With no words added or dropped, transcribe the listing that follows.
- - - - -
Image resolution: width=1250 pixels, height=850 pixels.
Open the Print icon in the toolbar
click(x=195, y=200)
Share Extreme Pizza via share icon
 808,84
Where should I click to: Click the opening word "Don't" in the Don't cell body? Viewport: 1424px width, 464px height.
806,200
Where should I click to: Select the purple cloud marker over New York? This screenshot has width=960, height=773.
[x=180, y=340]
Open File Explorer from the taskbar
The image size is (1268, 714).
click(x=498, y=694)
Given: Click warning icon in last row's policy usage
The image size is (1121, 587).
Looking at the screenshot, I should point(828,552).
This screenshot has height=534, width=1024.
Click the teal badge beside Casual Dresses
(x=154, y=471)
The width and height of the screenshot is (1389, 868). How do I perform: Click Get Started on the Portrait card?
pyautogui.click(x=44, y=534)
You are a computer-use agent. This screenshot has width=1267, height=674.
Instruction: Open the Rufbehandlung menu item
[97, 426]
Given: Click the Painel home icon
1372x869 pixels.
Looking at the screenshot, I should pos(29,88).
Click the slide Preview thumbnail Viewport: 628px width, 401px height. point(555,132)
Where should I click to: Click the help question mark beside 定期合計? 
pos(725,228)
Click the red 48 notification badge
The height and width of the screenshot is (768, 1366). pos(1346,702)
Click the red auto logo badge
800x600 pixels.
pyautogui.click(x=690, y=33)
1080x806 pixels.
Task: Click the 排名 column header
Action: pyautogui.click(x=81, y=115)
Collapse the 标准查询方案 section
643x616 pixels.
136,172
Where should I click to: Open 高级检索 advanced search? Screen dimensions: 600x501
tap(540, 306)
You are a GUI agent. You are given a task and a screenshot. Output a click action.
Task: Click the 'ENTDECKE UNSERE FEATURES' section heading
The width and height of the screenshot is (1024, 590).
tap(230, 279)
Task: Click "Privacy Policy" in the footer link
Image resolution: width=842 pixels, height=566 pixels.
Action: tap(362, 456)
- - - - -
EXERCISE RESULT:
Image resolution: width=1250 pixels, height=850 pixels.
Open the Print icon in the toolbar
click(x=195, y=200)
Share Extreme Pizza via share icon
 808,84
Where should I click to: Click the opening word "Don't" in the Don't cell body? Viewport: 1424px width, 464px height.
806,200
Where should I click to: Select the purple cloud marker over New York? This screenshot has width=960, height=773.
[x=180, y=340]
Open File Explorer from the taskbar
The image size is (1268, 714).
click(x=498, y=694)
Given: Click warning icon in last row's policy usage
The image size is (1121, 587).
Looking at the screenshot, I should point(828,552).
This screenshot has height=534, width=1024.
Click the teal badge beside Casual Dresses
(x=154, y=471)
The width and height of the screenshot is (1389, 868). How do I perform: Click Get Started on the Portrait card?
pyautogui.click(x=44, y=534)
You are a computer-use agent. This screenshot has width=1267, height=674.
Instruction: Open the Rufbehandlung menu item
[97, 426]
Given: Click the Painel home icon
1372x869 pixels.
Looking at the screenshot, I should pos(29,88).
Click the slide Preview thumbnail Viewport: 628px width, 401px height. point(555,132)
Where should I click to: Click the help question mark beside 定期合計? 
pos(725,228)
Click the red 48 notification badge
The height and width of the screenshot is (768, 1366). pos(1346,702)
Click the red auto logo badge
800x600 pixels.
pyautogui.click(x=690, y=33)
1080x806 pixels.
Task: Click the 排名 column header
Action: pyautogui.click(x=81, y=115)
Collapse the 标准查询方案 section
643x616 pixels.
136,172
Where should I click to: Open 高级检索 advanced search? Screen dimensions: 600x501
tap(540, 306)
You are a GUI agent. You are given a task and a screenshot. Output a click action.
Task: Click the 'ENTDECKE UNSERE FEATURES' section heading
The width and height of the screenshot is (1024, 590).
tap(230, 279)
Task: Click "Privacy Policy" in the footer link
Image resolution: width=842 pixels, height=566 pixels.
Action: tap(362, 456)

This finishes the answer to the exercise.